Proposition 17 : lindemnité journalière versée par la sécurité sociale pourrait être forfaitisée au titre des 30 premiers jours d’arrêt de travail.  Cela permettrait de fixer l’indemnité journalière à la même valeur pour tous les salariés, quels que soient leurs salaires, les employeurs compensant, comme aujourd’hui, jusqu’à hauteur de 90 % du salaire. Cette mesure, neutre pour la sécurité sociale, représenterait une économie directe pour toutes les entreprises dont le salaire moyen est inférieur au double du forfait. Elle serait donc globalement favorable aux petites entreprises et aux entreprises de main d’œuvre. L’ensemble des entreprises bénéficierait d’un allègement massif des coûts de gestion des indemnités journalières : les arrêts de moins d’un mois représentent en effet 75 % de l’ensemble des arrêts. Enfin, cette simplification massive permettrait d’envisager une seconde simplification majeure ; la généralisation de la subrogation et donc du maintien de salaire.

  • Constat n°8 : Combler le déficit de données et d’analyses

La mission a été frappée d’observer combien la connaissance du système par la plupart de ses protagonistes est relative.

Proposition 18 : l’assurance maladie doit favoriser le partage de connaissance.
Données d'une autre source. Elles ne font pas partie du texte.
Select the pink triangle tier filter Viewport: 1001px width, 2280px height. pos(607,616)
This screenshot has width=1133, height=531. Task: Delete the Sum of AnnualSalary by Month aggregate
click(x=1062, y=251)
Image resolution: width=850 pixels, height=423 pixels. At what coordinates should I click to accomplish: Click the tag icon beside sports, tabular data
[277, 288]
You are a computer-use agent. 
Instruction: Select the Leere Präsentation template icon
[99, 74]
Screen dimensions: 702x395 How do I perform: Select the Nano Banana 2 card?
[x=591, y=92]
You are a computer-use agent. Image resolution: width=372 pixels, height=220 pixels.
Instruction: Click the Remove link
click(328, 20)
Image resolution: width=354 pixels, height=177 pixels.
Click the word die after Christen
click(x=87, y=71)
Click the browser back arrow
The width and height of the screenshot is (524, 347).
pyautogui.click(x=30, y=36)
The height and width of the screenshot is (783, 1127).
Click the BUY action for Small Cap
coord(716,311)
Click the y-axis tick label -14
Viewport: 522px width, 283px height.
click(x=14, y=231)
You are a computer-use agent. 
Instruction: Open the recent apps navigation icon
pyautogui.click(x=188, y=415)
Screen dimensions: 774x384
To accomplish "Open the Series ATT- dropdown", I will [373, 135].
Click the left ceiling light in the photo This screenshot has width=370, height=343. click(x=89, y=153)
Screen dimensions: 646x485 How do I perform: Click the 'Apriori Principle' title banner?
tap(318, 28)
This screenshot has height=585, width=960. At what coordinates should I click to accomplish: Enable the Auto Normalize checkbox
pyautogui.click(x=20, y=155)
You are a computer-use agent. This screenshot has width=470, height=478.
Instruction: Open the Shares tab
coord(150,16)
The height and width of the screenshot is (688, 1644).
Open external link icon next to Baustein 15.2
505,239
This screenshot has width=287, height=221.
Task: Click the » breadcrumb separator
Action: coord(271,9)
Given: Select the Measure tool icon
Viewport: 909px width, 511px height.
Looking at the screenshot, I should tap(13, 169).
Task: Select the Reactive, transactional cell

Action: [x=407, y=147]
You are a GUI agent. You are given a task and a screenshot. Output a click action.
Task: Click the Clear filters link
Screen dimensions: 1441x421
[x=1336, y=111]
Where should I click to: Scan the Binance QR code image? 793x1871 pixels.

En ce sens, un rapport annuel d’analyses et de propositions pourrait être rédigé et constituerait la base d’une discussion.

Proposition 19 : il est proposé de pousser la généralisation du système d’échanges dématérialisés entre l’Assurance maladie et les organismes complémentaires et d’exploiter davantage les données collectées.

  • Constat n°9 : Organiser la gouvernance du système

Proposition 20 : Pour amorcer la réflexion sur ce sujet, la mission suggère, en forme d’hypothèse, d’ancrer la gouvernance dont le système a besoin autour de l’Assurance maladie au vu de son caractère central dans le dispositif. La mission propose à cet effet que soit donnée, aux côtés des partenaires sociaux représentant les entreprises (et / ou les branches d’activité), une place consultative aux représentants des patients, des médecins prescripteurs, des organismes de couverture complémentaire, et du système des services de santé au travail.